11/06/2013 08:59:00 AM

Nov6

Rabbi George Gittleman

What is a Jew? That question seems never to go away and is especially present in my life these days thanks to a course Rabbi Kramer and I are teaching on “Peoplehood” sponsored by the Shalom- Hartman Institute in Jerusalem. The concept of Peoplehood provokes many questions about what it means to be a Jew. Religion, culture, ethnicity, nationality – just what are we, anyway?!?

A participant in the class recently emailed me with her own concerns about Peoplehood, which I am sharing with you now as well as my response to her, in the hope that our dialogue will inspire a dialogue in you.

“We enjoyed last night’s Hartman class but ‘Peoplehood’ remains a difficult concept for me to understand or feel comfortable with – hopefully by the end of this class I will feel more confident about it.   Meanwhile, I vividly remember the first time I heard Rabbi Donniel Hartman speak, on a congregational trip to Israel, and he said “today everyone who is a Jew is a Jew by Choice.”  This is hard to square with his comments about peoplehood last night, including his statement that ‘Jewish is like Irish’ – but being Irish is not a matter of choice; one cannot ‘choose’ to be Irish.   So maybe Peoplehood is some combination of heredity, place, and choice?”

So glad y’all are in the class. Thanks for being in touch with me about this. The concept of Am Yisrael, the Jewish People, is complex (no surprise!). When Donniel called all of us “Jews by choice” what I believe he meant was that, unlike pretty much every other time in our history, we can choose whether or not we want to be a part of Jewish life.  There is no coercive force keeping us “in” and we can have full acceptance in secular, American life (more or less) if we want to walk away from Judaism, Jewish life and the Jewish people altogether. This is a historical reality we have never had before. Add to that the myriad other options competing for our loyalty and identity, and we really all are Jews by choice.

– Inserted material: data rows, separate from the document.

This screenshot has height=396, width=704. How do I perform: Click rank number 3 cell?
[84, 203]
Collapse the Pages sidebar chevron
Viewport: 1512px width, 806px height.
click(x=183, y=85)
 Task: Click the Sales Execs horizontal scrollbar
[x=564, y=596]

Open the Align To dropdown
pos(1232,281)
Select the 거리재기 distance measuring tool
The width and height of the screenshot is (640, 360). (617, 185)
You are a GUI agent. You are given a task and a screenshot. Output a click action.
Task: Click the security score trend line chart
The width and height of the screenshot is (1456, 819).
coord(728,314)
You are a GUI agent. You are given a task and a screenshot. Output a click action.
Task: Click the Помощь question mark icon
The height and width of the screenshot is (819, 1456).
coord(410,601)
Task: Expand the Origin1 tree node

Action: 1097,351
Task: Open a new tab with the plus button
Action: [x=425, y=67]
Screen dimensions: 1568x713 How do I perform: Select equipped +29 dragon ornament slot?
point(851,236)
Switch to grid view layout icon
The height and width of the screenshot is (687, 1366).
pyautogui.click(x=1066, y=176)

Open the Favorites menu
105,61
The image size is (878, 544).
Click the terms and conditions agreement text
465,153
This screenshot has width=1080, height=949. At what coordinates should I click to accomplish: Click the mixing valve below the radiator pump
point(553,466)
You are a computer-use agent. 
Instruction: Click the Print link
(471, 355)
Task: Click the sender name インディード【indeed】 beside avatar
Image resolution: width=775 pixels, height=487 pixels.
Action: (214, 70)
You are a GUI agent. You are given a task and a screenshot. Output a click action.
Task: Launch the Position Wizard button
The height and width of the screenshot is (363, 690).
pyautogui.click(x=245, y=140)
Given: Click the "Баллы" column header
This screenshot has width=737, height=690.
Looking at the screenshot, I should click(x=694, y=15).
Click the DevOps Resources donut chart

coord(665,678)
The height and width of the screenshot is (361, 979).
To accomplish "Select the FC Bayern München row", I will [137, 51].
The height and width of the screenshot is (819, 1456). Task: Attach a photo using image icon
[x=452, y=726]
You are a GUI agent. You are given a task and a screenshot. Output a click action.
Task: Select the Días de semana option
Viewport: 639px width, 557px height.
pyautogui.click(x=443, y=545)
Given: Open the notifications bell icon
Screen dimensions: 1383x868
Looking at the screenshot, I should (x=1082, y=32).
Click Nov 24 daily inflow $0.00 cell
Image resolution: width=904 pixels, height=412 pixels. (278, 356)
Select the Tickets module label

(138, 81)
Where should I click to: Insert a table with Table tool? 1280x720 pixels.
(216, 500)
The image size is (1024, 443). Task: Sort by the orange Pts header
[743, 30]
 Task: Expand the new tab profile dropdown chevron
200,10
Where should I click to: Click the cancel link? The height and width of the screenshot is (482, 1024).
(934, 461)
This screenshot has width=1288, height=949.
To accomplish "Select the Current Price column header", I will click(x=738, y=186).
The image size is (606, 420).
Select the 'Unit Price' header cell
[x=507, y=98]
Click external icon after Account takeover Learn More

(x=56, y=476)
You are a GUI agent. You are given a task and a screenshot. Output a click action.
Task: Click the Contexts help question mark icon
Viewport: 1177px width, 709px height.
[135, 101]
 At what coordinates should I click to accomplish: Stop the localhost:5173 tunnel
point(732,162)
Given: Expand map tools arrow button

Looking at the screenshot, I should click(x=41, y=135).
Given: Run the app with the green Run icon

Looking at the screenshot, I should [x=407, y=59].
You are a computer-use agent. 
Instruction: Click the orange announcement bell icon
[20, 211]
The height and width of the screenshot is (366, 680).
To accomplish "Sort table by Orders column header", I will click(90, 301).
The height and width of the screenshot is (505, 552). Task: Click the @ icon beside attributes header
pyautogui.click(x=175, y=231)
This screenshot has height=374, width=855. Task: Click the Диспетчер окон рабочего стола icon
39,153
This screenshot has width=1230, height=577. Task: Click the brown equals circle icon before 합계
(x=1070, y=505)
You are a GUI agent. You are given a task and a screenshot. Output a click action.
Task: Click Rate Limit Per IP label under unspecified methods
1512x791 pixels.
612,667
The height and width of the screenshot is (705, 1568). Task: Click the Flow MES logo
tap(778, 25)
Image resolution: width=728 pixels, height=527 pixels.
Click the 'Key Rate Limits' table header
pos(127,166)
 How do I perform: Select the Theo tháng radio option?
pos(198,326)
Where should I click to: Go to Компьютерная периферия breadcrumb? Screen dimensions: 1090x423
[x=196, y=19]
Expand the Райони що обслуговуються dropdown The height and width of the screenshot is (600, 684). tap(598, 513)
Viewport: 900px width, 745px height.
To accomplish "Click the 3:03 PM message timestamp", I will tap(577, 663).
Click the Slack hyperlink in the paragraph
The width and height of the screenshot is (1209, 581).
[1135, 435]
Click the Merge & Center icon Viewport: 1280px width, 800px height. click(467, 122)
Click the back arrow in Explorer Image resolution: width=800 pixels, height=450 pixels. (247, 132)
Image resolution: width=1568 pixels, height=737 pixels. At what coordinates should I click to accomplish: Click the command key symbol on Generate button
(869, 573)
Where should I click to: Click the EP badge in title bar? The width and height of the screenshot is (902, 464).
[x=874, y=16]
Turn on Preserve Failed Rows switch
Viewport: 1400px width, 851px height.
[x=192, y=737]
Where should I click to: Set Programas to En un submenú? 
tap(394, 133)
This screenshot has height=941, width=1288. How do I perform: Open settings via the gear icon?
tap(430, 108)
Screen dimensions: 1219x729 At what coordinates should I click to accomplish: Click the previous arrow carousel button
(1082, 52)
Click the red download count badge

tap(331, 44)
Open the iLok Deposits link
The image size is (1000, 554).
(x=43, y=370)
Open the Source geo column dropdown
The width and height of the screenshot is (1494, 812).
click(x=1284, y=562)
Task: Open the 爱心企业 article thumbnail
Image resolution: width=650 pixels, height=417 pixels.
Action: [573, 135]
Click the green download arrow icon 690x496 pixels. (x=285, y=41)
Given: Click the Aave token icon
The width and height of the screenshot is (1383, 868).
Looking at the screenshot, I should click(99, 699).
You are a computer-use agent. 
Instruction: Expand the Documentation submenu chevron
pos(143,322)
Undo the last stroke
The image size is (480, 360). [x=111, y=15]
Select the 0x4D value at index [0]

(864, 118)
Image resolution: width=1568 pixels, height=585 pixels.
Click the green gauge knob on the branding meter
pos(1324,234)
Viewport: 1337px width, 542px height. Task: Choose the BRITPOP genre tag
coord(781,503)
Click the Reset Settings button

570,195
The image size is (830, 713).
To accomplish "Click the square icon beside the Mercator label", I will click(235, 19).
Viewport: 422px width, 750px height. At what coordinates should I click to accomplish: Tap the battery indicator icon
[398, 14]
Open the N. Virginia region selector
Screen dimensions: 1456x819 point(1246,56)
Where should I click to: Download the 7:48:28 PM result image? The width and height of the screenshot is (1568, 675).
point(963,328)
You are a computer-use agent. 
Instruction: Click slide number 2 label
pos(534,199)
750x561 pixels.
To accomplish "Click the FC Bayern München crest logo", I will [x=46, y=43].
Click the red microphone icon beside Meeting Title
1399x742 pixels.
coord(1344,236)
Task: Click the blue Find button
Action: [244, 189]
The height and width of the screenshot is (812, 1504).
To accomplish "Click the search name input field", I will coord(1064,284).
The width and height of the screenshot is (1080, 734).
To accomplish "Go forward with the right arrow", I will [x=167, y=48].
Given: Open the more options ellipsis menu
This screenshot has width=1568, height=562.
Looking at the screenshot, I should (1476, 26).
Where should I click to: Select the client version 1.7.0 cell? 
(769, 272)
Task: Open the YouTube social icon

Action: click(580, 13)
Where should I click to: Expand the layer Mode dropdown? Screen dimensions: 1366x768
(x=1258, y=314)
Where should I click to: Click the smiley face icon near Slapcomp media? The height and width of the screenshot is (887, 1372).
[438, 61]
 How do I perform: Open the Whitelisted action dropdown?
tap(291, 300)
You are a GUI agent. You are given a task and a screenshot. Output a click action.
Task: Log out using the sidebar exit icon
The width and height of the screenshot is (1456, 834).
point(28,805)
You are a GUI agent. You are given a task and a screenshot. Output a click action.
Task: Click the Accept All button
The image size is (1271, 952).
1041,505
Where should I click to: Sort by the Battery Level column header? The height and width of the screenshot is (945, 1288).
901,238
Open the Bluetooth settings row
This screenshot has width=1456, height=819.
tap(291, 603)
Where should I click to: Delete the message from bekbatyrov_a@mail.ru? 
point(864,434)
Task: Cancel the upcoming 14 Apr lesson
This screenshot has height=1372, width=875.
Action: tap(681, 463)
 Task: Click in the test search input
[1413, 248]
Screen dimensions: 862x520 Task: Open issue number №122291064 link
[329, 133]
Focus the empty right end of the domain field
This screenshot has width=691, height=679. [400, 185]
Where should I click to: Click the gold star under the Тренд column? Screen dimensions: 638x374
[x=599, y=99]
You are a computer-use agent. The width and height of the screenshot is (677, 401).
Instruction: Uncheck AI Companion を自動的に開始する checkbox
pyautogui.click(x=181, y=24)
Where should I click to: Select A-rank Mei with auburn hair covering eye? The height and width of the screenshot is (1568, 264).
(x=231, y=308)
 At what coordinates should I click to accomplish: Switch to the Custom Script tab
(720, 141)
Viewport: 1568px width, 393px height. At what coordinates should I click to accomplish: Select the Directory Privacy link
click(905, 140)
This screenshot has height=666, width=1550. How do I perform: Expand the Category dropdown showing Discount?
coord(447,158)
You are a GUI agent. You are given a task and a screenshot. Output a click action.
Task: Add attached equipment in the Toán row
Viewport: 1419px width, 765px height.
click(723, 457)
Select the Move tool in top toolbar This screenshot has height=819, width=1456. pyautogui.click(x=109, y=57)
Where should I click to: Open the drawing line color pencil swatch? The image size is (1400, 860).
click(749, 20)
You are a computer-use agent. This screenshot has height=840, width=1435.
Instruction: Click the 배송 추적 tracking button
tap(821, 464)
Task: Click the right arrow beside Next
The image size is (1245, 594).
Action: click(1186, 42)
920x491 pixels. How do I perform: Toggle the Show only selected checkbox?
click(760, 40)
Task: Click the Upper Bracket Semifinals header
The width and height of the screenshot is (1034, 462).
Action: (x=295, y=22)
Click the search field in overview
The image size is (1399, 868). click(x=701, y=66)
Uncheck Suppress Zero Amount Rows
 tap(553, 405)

As for “choosing to be Irish”, well, one actually can make that choice. I don’t expect it would be so simple and it may take a while, but it can happen as it does with conversion to Judaism. More often than not one converts first to Judaism the religion and then, over time, internalizes that to eventually feel a part of Am Yisrael. Sometimes the assimilation never happens, and that is a limiting factor for the person – they feel connected only to part of what it means to be a Jew. Does that mean they are not “really” Jewish? No. In fact, it doesn’t even mean they are not a part of the Jewish people! All it really indicates is an inability to feel/relate to this aspect of being a Jew. It’s still there, and others, for better or for worse, will likely recognize it even if the person does not!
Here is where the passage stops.